Qualche guardia cercò di fermarlo ed ebbe la peggio in questa disputa tra dei. Poi il folle vide un uomo che aveva una scopa, era l’addetto alle pulizie.
-Poseidone!- urlò
La scopa divenne un tridente e l’addetto delle pulizie divenne un uomo imponente alto due metri, con dei muscoli incredibili e soprattutto una barba lunghissima.
-Nipote, che cosa vuoi da me?-
-Il tuo potere!- urlò il dio folle.
-Un tempo ispiravi le persone, i mortali, eri il loro campione, il loro difensore. Ora per avere la tua vendetta su tutti noi, non hai nessun problema a calpestarli con indifferenza!-
Il folle ovviamente non perse tempo ad ascoltarlo. La follia in cui lo aveva condannato di nuovo la sua matrigna, era di liberarlo dalla sua morale e di non trattenere la sua forza davanti a niente e nessuno. Si lanciò contro il dio e lo colpì con un pugno. Poseidone finì contro il vetro di una vasca distruggendolo.
-Basta!- urlò il dio e lanciò il suo tridente. Il folle lo schifò e si avventò contro il dio. I due avversari si colpirono per almeno dieci minuti con i loro immortali pugni. Poi il dio del mare iniziò a indebolirsi mentre la pazzia e la forza del folle non facevano altro che accrescere. Con un pugno in pieno volto lo fece barcollare e con un gancio lo mandò al tappetto. Poi gli si avventò addosso e cominciò a colpirlo senza alcuna pietà, senza alcuna remora. Il dio del mare stava per abbandonare la vita, poi però riaprì gli occhi. La fede in lui nel mondo ancora c’era. Sembrava superstizione, ma c’era. Questo lo rendeva il secondo dio più potente dopo Ade. Scaraventò lontano il folle e si sostenne con il suo tridente.
-Questa follia finirà ora!- disse con tono imperioso il dio. Il folle si rialzò e sorrideva. Si divertiva a combattere, soprattutto se il suo avversario gli teneva testa. Non c’era gusto in una vittoria troppo facile.
I due ricominciarono il duello. Poseidone riuscì a colpire più volte con il tridente il suo avversario e gli infilzò la gamba.

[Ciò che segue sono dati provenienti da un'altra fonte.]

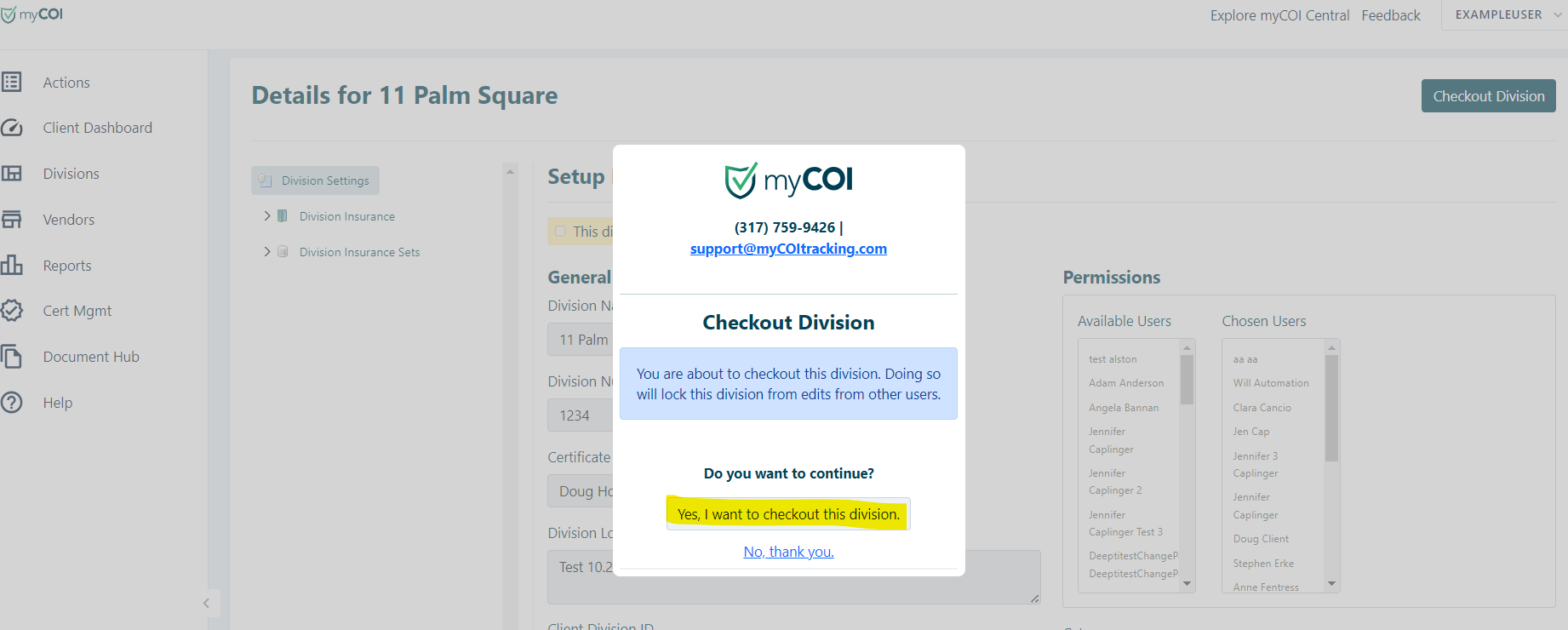Toggle the checkbox in the Setup banner

coord(560,231)
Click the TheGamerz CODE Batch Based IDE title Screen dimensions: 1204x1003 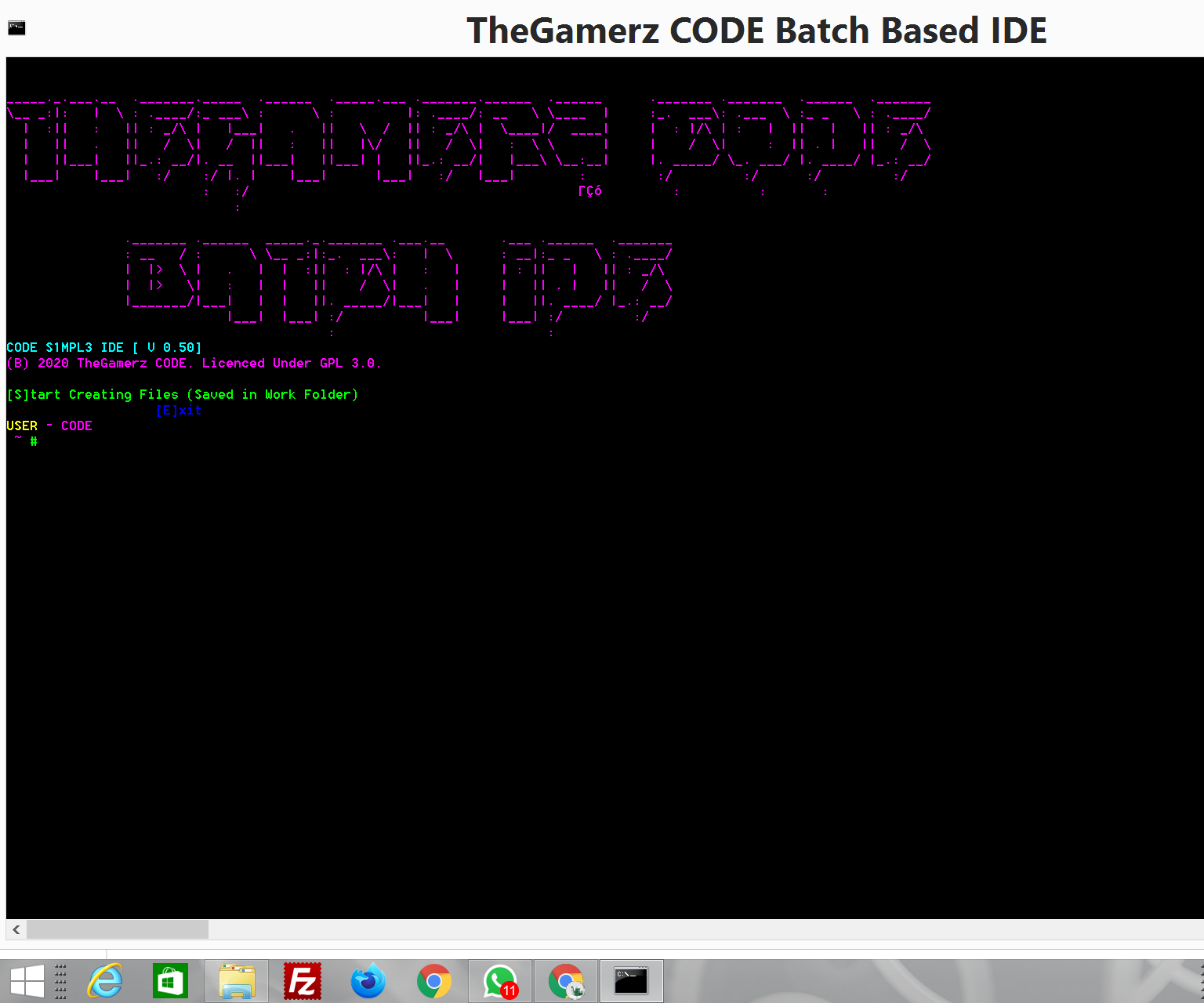pos(757,31)
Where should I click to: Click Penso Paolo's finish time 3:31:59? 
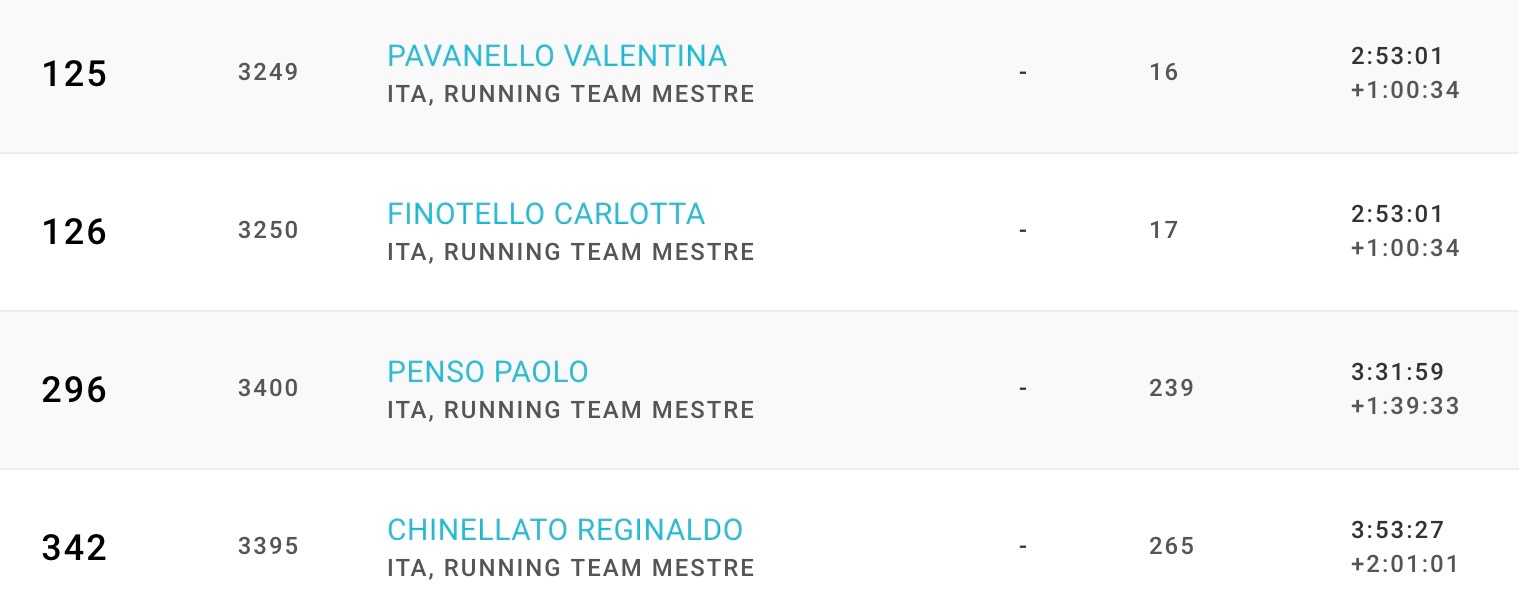pos(1397,373)
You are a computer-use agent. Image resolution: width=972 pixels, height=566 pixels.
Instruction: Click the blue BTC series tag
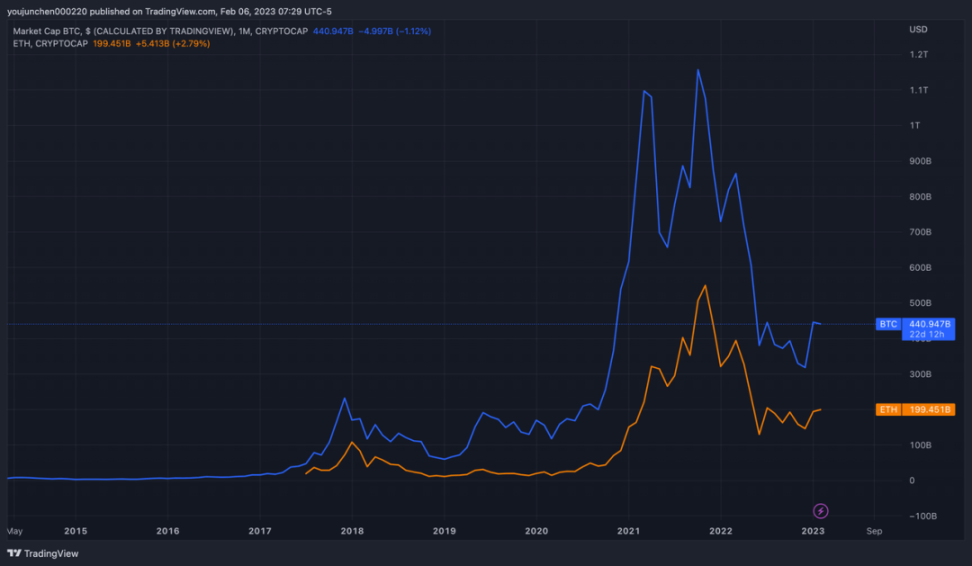[x=887, y=324]
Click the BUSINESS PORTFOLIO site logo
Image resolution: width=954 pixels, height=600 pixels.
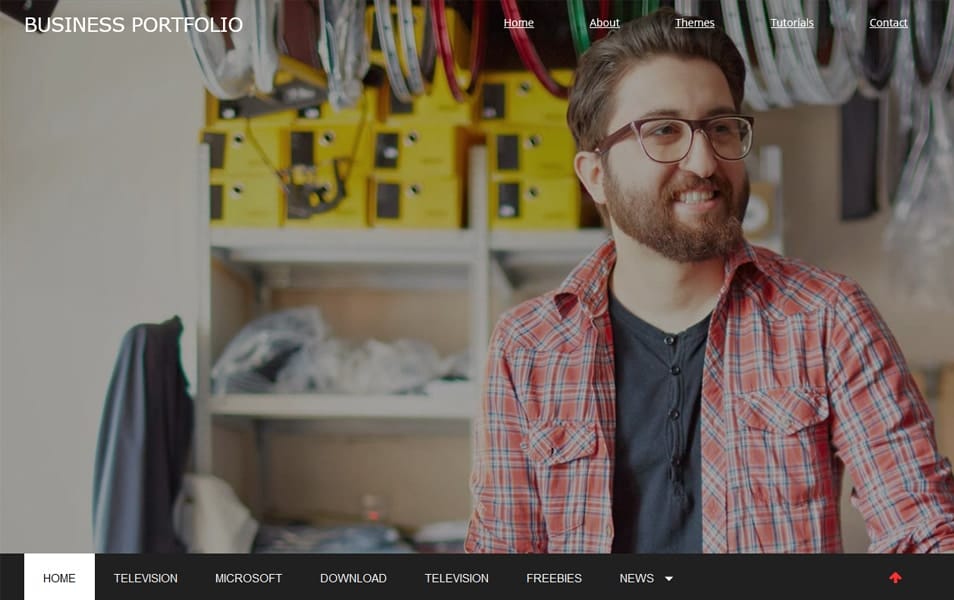point(134,26)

-Il fatto che tu non sei un vero dio, ti rende capace di ucciderci ma allo stesso tempo rende noi capaci della stessa cosa- disse affaticato Poseidone sicuro di poter ottenere la vittoria –Ritorna in te… non mi costringere a…-
Come risposta ricevette un gancio. Il folle era ferito ma non intendeva arrendersi. Avrebbe combattuto fino alla fine. I due continuarono a fronteggiarsi per altri cinque minuti, poi Poseidone sentì la stanchezza sovrastarlo. Il folle invece sembrava inesauribile. Come era possibile?
-Come è possibile? La follia ti dà cosi tanto potere? Dovremmo diventare tutti folli per tornare ai nostri fasti?-
Il folle gli afferrò la testa con le sue due grandi mani e il dio non  riuscì a impedirglielo o a liberarsi dalla presa mortale. Iniziò a fare pressione e prima che gli schiacciasse la testa come se fosse una nocciolina, il folle gli mormorò una cosa: Amore!